(Collected data entries)
____
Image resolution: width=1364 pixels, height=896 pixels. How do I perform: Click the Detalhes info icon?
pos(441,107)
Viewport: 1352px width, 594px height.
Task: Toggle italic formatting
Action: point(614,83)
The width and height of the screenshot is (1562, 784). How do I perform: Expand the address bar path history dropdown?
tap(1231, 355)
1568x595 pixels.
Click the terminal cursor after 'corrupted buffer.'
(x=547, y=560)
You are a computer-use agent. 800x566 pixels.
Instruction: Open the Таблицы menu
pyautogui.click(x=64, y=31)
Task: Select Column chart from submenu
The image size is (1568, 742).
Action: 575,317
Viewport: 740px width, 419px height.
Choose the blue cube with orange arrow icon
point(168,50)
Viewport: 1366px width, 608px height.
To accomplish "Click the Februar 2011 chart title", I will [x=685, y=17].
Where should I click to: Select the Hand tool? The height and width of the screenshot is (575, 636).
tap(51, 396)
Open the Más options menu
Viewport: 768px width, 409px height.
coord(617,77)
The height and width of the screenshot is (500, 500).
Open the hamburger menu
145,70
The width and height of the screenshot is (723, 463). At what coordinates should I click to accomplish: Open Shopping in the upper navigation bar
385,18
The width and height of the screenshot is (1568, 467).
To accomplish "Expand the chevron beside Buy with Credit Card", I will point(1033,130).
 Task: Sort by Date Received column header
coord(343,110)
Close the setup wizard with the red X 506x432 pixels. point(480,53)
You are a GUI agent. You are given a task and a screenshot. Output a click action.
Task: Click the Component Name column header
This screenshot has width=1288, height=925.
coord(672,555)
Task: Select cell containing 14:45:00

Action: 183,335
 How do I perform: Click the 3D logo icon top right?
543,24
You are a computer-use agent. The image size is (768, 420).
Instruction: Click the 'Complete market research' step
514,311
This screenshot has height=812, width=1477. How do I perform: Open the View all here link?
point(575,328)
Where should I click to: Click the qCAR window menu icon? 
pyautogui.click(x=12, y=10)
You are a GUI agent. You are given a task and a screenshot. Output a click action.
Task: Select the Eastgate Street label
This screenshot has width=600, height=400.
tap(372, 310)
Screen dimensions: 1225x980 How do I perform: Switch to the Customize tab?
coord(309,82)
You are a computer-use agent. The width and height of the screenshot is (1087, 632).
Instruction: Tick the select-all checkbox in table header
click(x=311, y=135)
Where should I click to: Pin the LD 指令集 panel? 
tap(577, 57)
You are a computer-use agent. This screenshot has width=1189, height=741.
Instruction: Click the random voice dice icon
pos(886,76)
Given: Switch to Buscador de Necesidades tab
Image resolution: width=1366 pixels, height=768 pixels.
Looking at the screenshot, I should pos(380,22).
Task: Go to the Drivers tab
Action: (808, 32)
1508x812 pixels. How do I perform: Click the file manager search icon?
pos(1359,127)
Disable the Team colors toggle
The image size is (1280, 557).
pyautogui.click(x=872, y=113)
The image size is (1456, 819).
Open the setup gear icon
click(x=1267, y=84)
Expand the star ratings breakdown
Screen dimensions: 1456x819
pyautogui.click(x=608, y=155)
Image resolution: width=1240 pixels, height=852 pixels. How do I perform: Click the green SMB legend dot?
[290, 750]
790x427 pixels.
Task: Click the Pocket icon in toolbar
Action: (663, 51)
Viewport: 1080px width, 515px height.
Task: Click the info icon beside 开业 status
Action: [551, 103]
____
▶ _Work item_
Using the data above, reproduce exactly the lines between those holding "Instruction: Tick the" and "Given: Switch to Buscador de Necesidades tab", inclusive, and no others.

▶ _Task result_
Instruction: Tick the select-all checkbox in table header
click(x=311, y=135)
Where should I click to: Pin the LD 指令集 panel? 
tap(577, 57)
You are a computer-use agent. This screenshot has width=1189, height=741.
Instruction: Click the random voice dice icon
pos(886,76)
Given: Switch to Buscador de Necesidades tab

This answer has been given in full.